Oui, je suis une esclave, esclave favorite,
Partageant sa splendeur, mais non sa passion.
Combien de fois je dois subir cette question
Et ces mots : « M’aimes-tu ? » Mon âme à son ivresse
Brûle de dire non ! Ah ! pour cette tendresse,
Qu’il m’en coûte de feindre un tendre sentiment,
Et pour ne pas haïr, de lutter vainement !
Mais de l’aversion plus dure est la souffrance
Au cœur qui se soulève alors de répugnance.
Il me prend une main que je ne donne pas,
Mais sans la refuser laisse froide en ses bras.

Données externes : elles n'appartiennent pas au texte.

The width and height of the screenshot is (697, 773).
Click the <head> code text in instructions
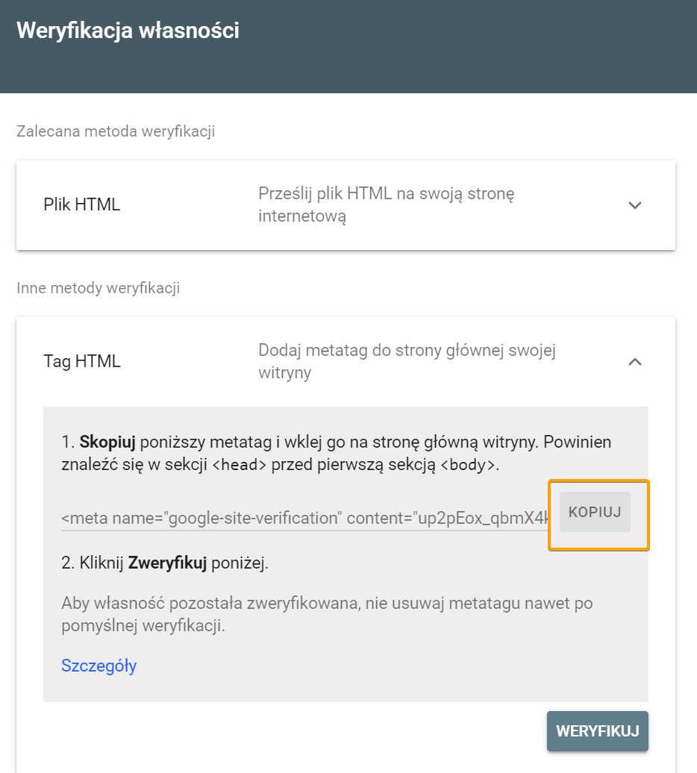click(x=239, y=465)
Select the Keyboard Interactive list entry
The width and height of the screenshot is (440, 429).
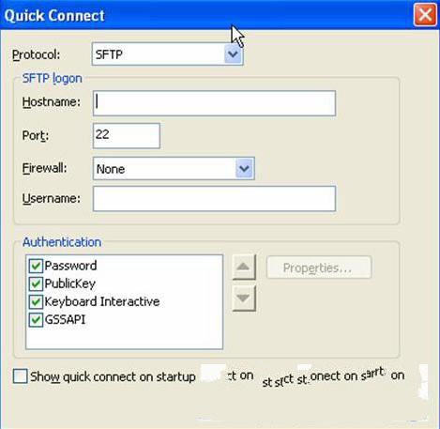point(102,301)
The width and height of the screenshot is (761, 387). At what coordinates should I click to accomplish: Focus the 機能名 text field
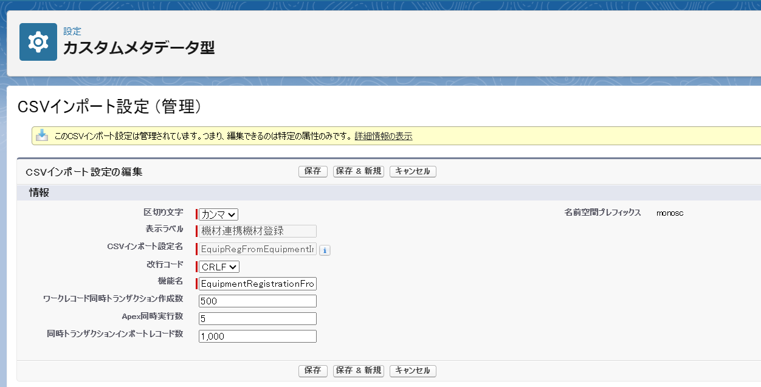tap(258, 284)
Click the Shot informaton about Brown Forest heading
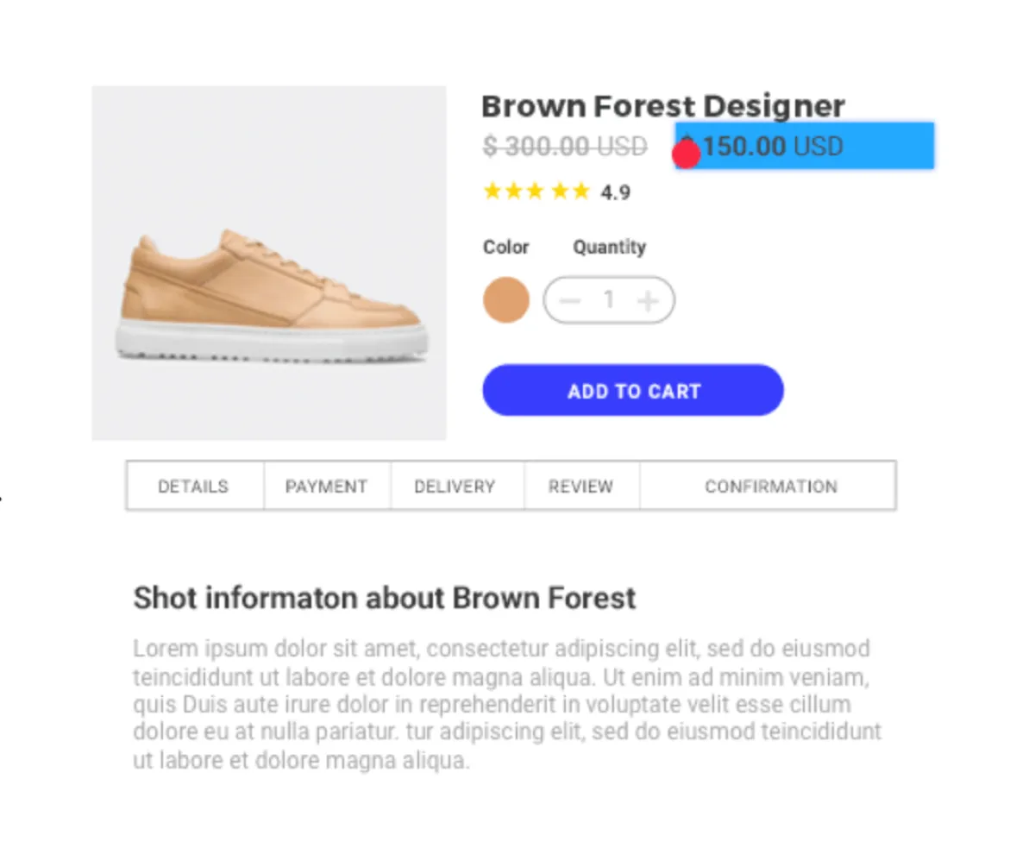Screen dimensions: 1035x854 coord(385,598)

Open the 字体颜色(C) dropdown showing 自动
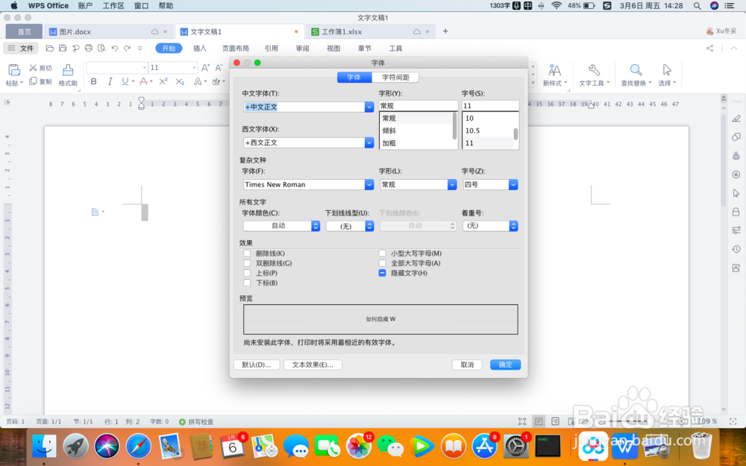315,225
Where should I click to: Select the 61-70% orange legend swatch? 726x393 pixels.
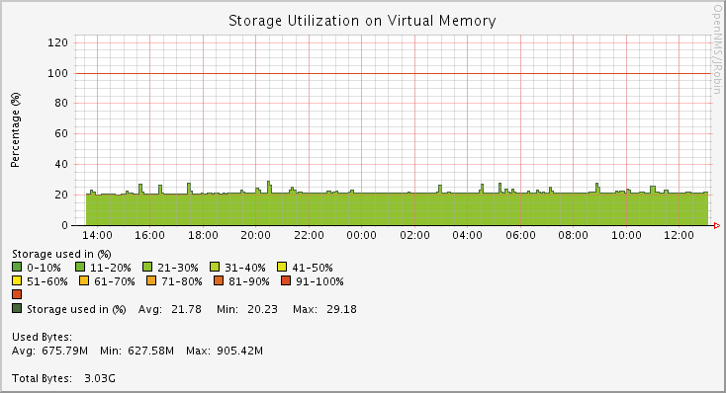tap(84, 280)
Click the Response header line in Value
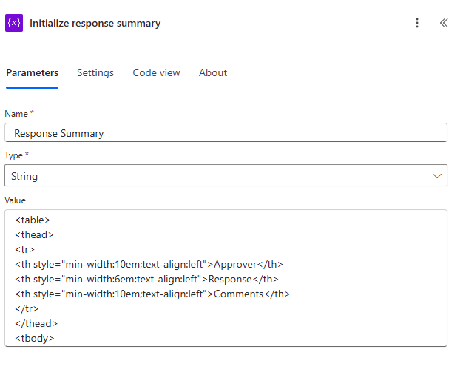 (x=146, y=279)
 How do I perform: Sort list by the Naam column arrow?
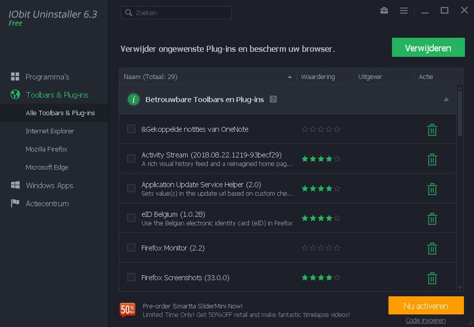tap(290, 77)
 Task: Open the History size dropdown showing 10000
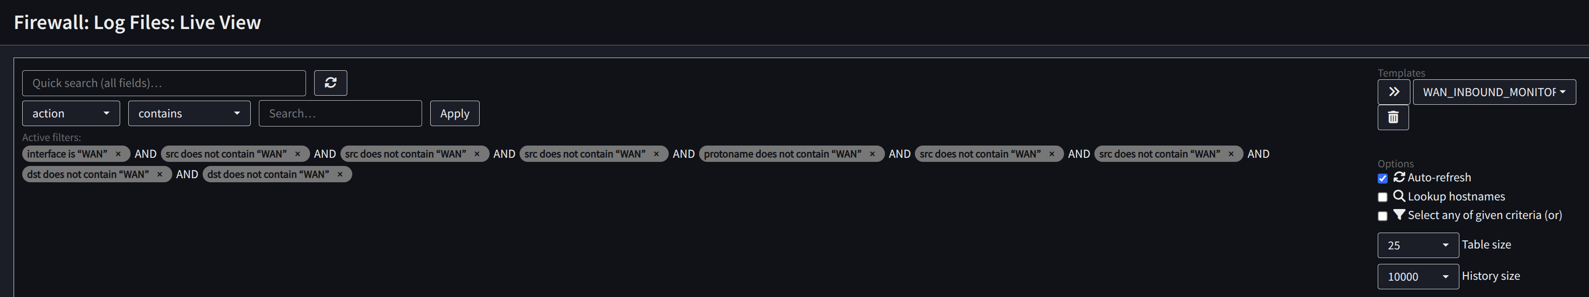point(1417,277)
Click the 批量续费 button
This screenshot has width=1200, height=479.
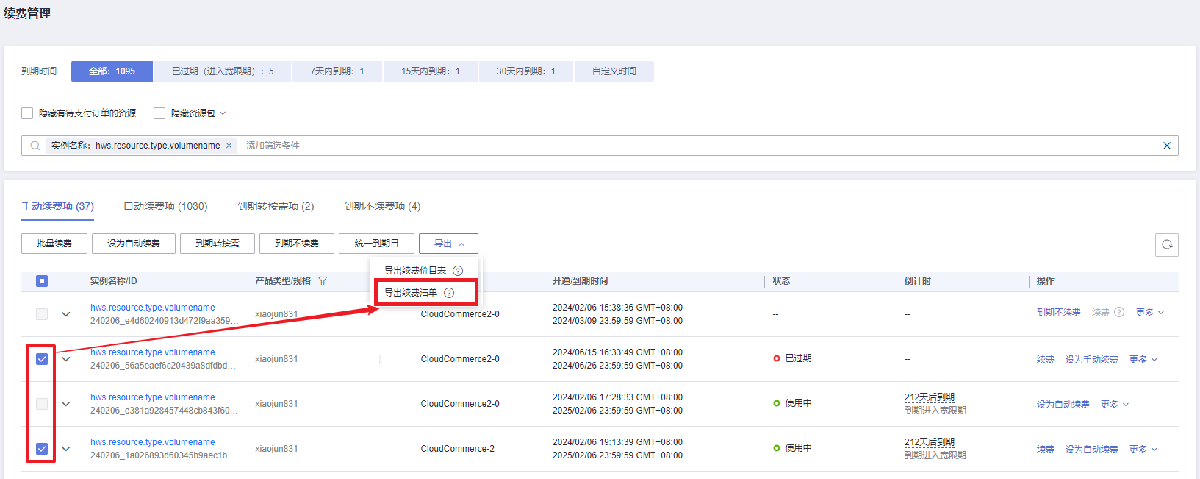(54, 244)
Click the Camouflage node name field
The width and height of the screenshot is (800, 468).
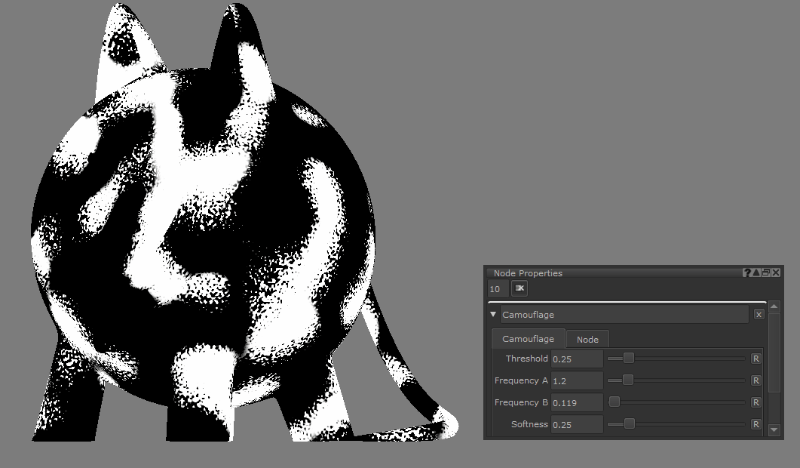[624, 314]
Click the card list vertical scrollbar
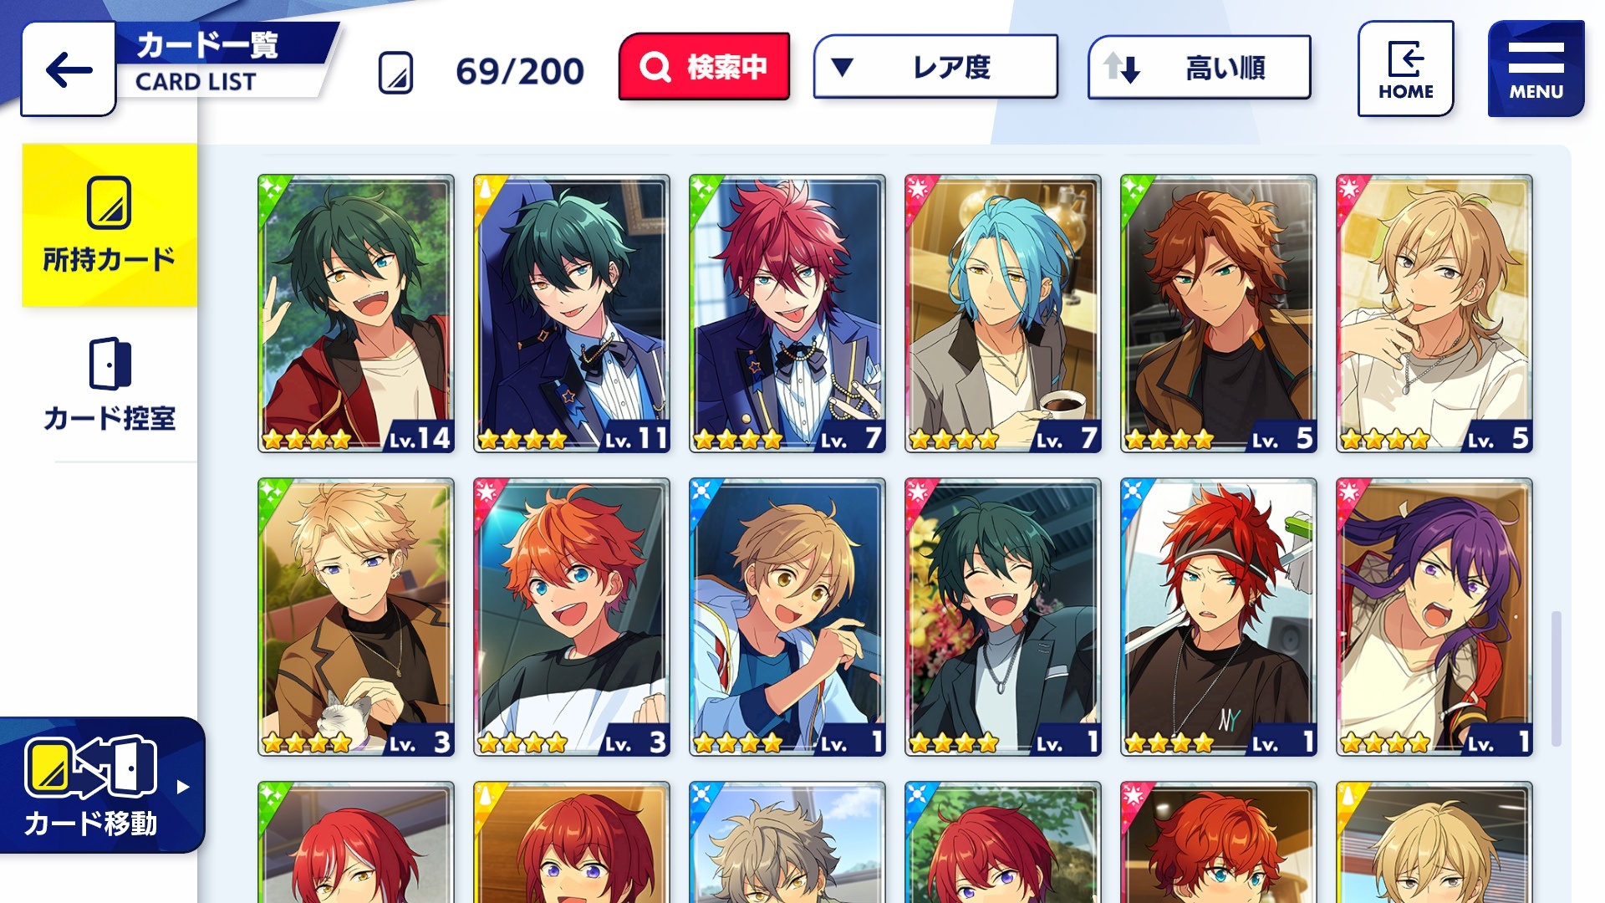 [x=1556, y=678]
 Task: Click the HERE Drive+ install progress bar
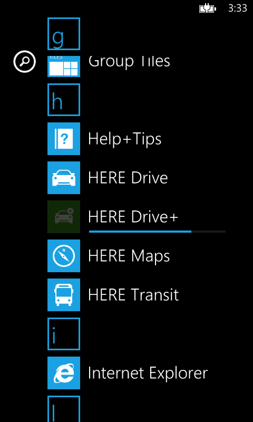tap(157, 232)
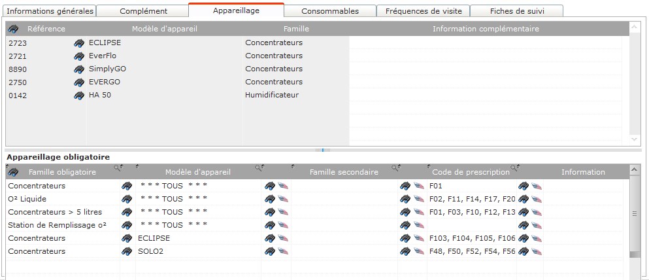Click scroll-down arrow of upper grid scrollbar
The height and width of the screenshot is (280, 649).
634,139
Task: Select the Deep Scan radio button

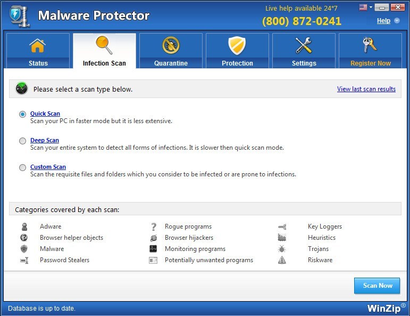Action: click(22, 141)
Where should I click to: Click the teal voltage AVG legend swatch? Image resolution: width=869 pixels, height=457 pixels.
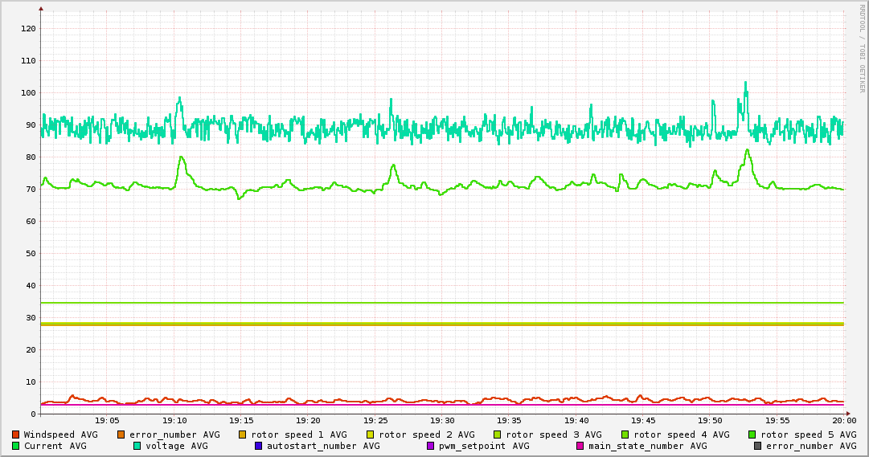(137, 446)
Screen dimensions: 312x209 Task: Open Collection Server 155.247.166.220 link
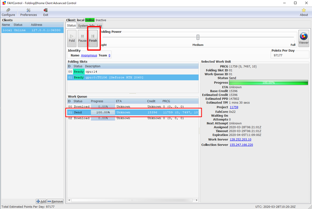(x=241, y=145)
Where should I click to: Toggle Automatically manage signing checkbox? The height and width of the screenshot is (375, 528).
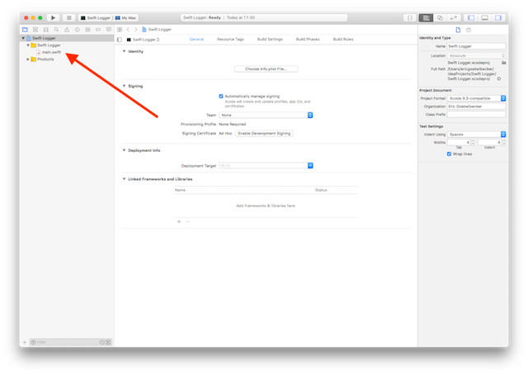click(221, 95)
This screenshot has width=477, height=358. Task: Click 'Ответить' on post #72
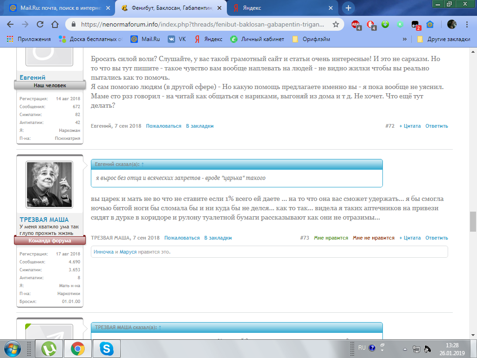(436, 126)
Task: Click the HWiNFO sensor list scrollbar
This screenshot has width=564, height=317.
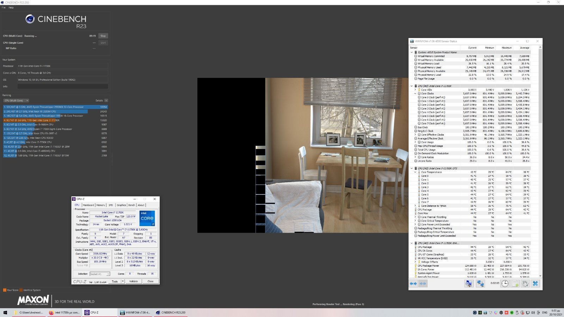Action: (540, 106)
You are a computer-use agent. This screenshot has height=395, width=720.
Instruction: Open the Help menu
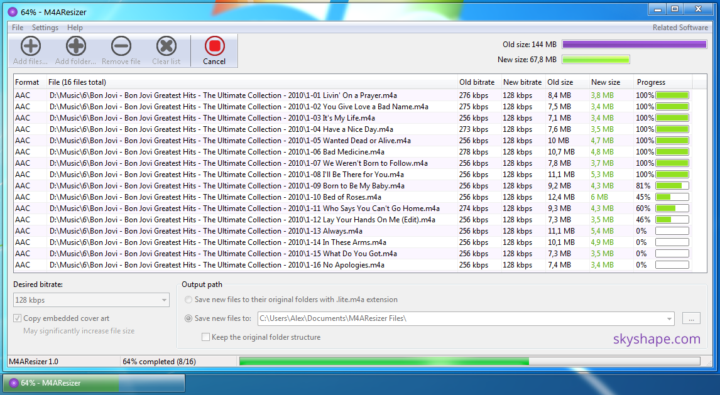coord(75,28)
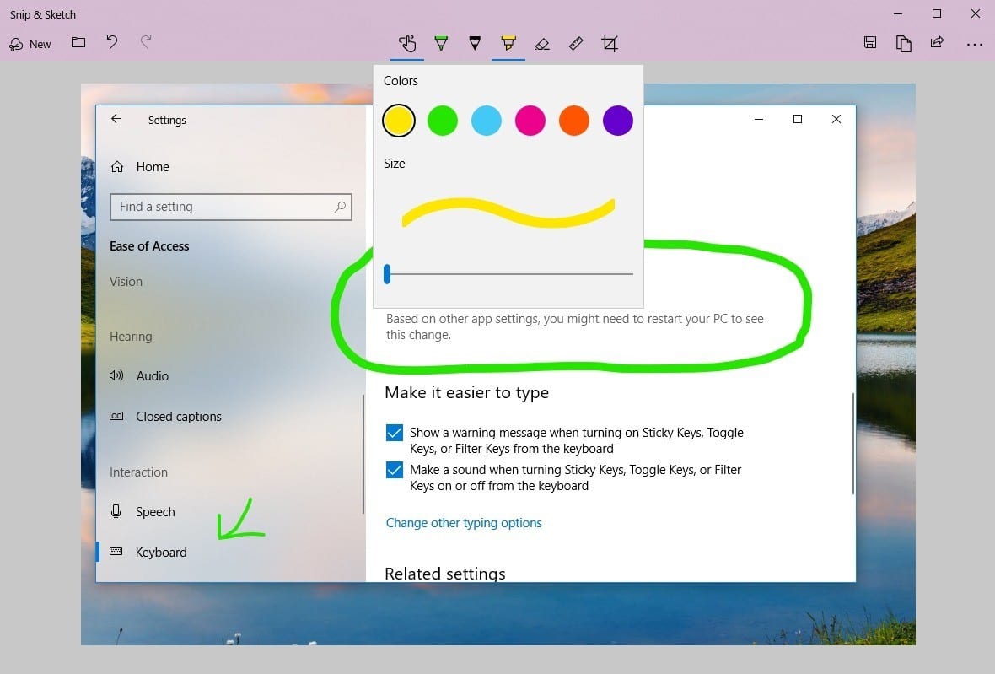Select the Eraser tool
This screenshot has height=674, width=995.
pos(542,44)
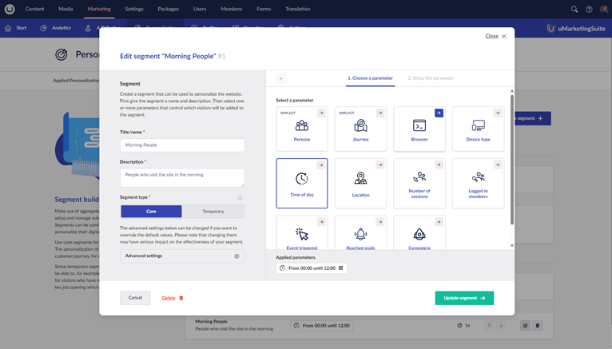Viewport: 612px width, 349px height.
Task: Switch segment type to Temporary
Action: click(213, 212)
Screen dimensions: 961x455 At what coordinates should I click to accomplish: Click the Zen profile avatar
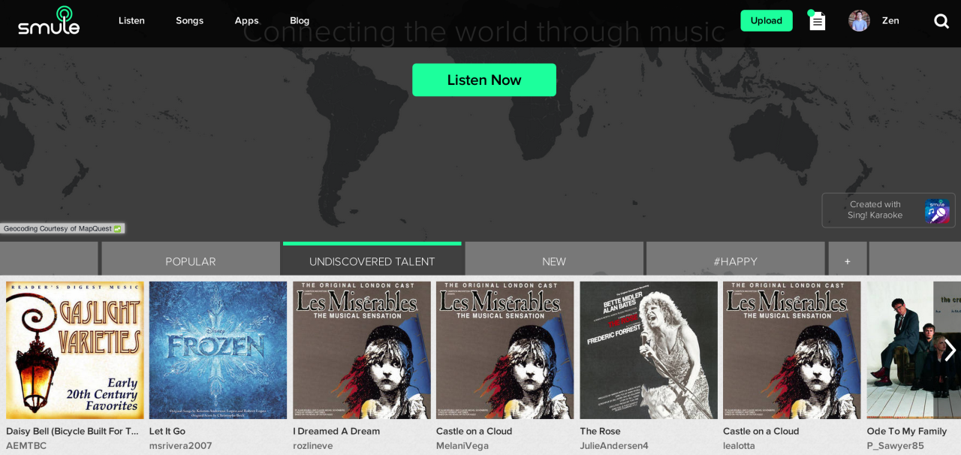tap(859, 20)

Mon pouls ne s’émeut point non plus qu’il ne s’arrête,
Et quand Seyd la rend à l’amante muette,
Elle tombe sans vie et je la sens languir.
Je n’aimai point Seyd assez pour le haïr.
Ma bouche sans chaleur d’un baiser craint la trace
Et son toucher me fait frissonner et me glace.
Oui, si j’eusse jamais senti la passion
De la haine, du moins, j’aurais l’émotion.